My wife and I recently welcomed a new baby boy to our family. We're now a family of 5 and we couldn't be happier! We already had a 14 year old daughter and a 2 year old son. Now this new addition just seems to make the picture complete! When we learned that a new little one was on the way, we had a great degree of anticipation. Along the journey, we knew that we couldn't take anything for granted. As many women will tell you, each pregnancy is different. Some may be pretty smooth while others can be physically and emotionally exhausting.
With all of this in mind, I wanted to ensure that I played my part, as best as I could, throughout the 9-month process. I couldn't physically carry the child but I could be supportive enough to make the challenge of carrying him as light as possible. I wanted my wife to know that, just as before, I would be there, right beside her, throughout each phase of the pregnancy and beyond. This brings me to the purpose of this blog post. I share it because I believe it's a message that each of us as dads can learn from. I write, not knowing the specifics of each person’s situation. I only know my personal observation and I thought I’d share a concern I have as a result.

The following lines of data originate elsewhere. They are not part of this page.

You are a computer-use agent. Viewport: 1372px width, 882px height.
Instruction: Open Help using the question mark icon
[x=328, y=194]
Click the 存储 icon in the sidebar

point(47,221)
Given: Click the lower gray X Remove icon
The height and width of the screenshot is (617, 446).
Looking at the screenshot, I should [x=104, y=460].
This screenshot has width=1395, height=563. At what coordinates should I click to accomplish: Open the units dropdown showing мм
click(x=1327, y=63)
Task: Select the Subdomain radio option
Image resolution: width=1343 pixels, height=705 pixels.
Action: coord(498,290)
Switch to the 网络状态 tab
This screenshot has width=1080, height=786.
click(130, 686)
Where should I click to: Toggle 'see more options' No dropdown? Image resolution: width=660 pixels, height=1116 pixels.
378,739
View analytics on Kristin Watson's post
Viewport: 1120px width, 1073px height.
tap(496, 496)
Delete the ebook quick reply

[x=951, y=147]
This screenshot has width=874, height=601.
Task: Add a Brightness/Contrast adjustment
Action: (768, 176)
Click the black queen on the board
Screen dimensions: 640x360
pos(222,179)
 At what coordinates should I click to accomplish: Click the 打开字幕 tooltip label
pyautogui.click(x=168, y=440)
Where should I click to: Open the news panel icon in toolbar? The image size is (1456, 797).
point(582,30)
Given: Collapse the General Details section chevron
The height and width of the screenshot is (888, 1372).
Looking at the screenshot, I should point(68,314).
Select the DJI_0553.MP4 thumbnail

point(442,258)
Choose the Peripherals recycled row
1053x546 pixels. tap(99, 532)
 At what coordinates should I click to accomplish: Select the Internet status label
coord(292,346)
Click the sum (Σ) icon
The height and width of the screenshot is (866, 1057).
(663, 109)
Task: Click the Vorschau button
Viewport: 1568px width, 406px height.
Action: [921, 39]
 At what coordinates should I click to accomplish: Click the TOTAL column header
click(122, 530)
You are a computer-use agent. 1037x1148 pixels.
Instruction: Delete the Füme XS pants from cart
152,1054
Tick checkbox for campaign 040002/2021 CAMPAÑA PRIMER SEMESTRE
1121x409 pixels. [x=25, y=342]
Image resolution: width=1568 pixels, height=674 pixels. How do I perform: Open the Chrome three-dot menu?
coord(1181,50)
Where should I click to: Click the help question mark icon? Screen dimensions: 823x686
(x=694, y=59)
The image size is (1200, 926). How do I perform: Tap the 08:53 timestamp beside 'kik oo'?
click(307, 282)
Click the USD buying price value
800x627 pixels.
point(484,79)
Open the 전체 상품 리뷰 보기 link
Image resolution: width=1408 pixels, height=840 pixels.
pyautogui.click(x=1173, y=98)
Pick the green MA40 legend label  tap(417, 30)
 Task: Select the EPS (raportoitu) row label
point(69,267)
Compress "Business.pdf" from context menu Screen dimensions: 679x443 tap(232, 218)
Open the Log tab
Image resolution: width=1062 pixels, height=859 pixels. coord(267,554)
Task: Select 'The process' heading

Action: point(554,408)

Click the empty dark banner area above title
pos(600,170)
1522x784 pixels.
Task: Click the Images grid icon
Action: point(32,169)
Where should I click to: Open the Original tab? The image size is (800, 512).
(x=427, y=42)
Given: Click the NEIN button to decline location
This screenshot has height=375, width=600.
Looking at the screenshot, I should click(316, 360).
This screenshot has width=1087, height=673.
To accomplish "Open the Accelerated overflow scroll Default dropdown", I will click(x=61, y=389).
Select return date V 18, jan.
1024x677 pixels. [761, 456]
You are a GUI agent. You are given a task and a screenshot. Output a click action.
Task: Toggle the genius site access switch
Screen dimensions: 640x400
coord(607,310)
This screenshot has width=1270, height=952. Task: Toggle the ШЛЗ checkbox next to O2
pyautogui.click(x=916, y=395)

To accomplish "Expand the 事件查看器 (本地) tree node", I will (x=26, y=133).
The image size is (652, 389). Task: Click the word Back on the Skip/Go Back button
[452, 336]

|Rodrick, wife and kids with newborn son|
So I began thinking – why are these women alone? Where are the men? Is this the norm? Is it to be expected? Some of these women struggled into the office, as they were in the last phase of their pregnancies. Some came with their other kids and had to deal with them in the waiting room before seeing the doctor. Some were clearly stressed because of all they had to deal with physically and emotionally.
Just from the small talk that my wife and I made with them as we sat in the waiting area, we learned that, for the most part, these were happily married women. Certainly there were those who weren't married. And some who, without really saying much, didn’t have the ideal scenario in which to welcome a new child. All of these women, with their varying circumstances, were being seen by the doctor without the men.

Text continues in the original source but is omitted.